▸ EXERCISE REQUIREMENTS: Return the part of the column below starting at "Recent debates around" and ending at "appreciate human diversity.", copied word for word.

▸ DOCUMENT PASSAGE:
Welcome back! It is a new semester. Last semester’s new freshmen are now well on their way to being seasoned Temple students, seniors are contemplating life after Temple, and everyone in between is living out their own unique Temple experience.
I am now a weekly columnist. That means that I will have to come up with twice as many topics, but that should not be a problem. Between the aftermath of 9/11 and the revenge-war against terrorism to progress and retrogress in achieving and maintaining human rights, around Temple and beyond, it should be an exciting semester.
If you happen to be tired of my commentary, you can rejoice in the fact that this is my last semester. Yes, I am part of the May 2002 graduating class, and right now I am brimming with enthusiasm for this new semester.
After being out of print for the month of winter break, I have a few things that I feel need to be said in brief.
The anniversary of Roe v. Wade just passed on Jan. 22. The 1973 Supreme Court decision made it legal for doctors to perform the established and sometimes necessary procedure of aborting a pregnancy.
While many people object to abortion based on their religious or moral beliefs, abortion is a medical procedure best performed by qualified doctors. If Roe v. Wade is overturned by a new panel of Supreme Court judges, women would be forced to seek dangerous black market abortions and suffer the social stigmas of the pre-Roe v. Wade era. Rather than enforcing personal beliefs by banning abortions and performing a disservice to the people of this country, we should allow women to continue to decide for themselves, individually, if abortion is an acceptable option.
There is, of course, a lot more to be said about abortion, but I have a few other items to address this week.
Recent debates around Philadelphia’s public schools have been on gay-straight alliance clubs and the practice of handing out condoms to high school students. Young adults in high school should not be having sex, but some of them do. It is better to promote safety by handing out condoms than it is to simply allow recklessness.
Gay-straight alliances are an important part of diversity training for youths. These clubs help ease the traumas of growing up gay in a straight world, and help all students appreciate human diversity.
Finally, the e-book, or electronic book, revolution that was promised a year ago has not come about yet, but e-books are still an emerging technology and may be a viable option for Temple students. Anyone who has a Palm Pilot or a personal computer may want to check the online bookstores for digital versions of their textbooks. While copying is not always allowed, e-books do offer the ability to search a text quickly and have built-in dictionaries.

▸ SUPPLIED MATERIAL:
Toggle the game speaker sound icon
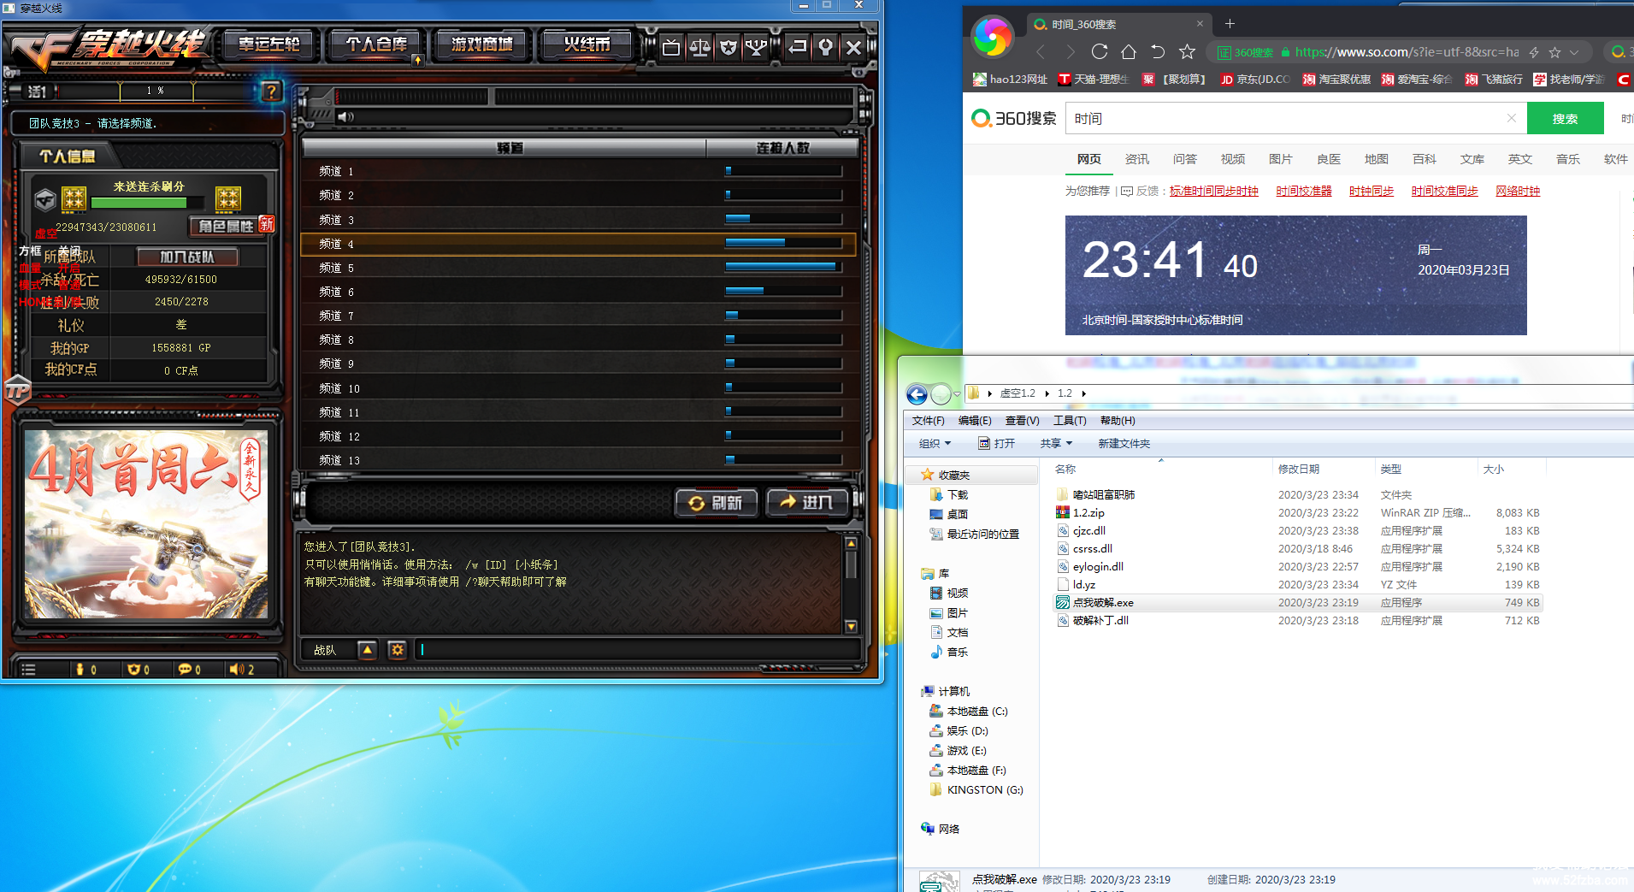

▸ ANSWER SPACE:
Recent debates around Philadelphia’s public schools have been on gay-straight alliance clubs and the practice of handing out condoms to high school students. Young adults in high school should not be having sex, but some of them do. It is better to promote safety by handing out condoms than it is to simply allow recklessness.
Gay-straight alliances are an important part of diversity training for youths. These clubs help ease the traumas of growing up gay in a straight world, and help all students appreciate human diversity.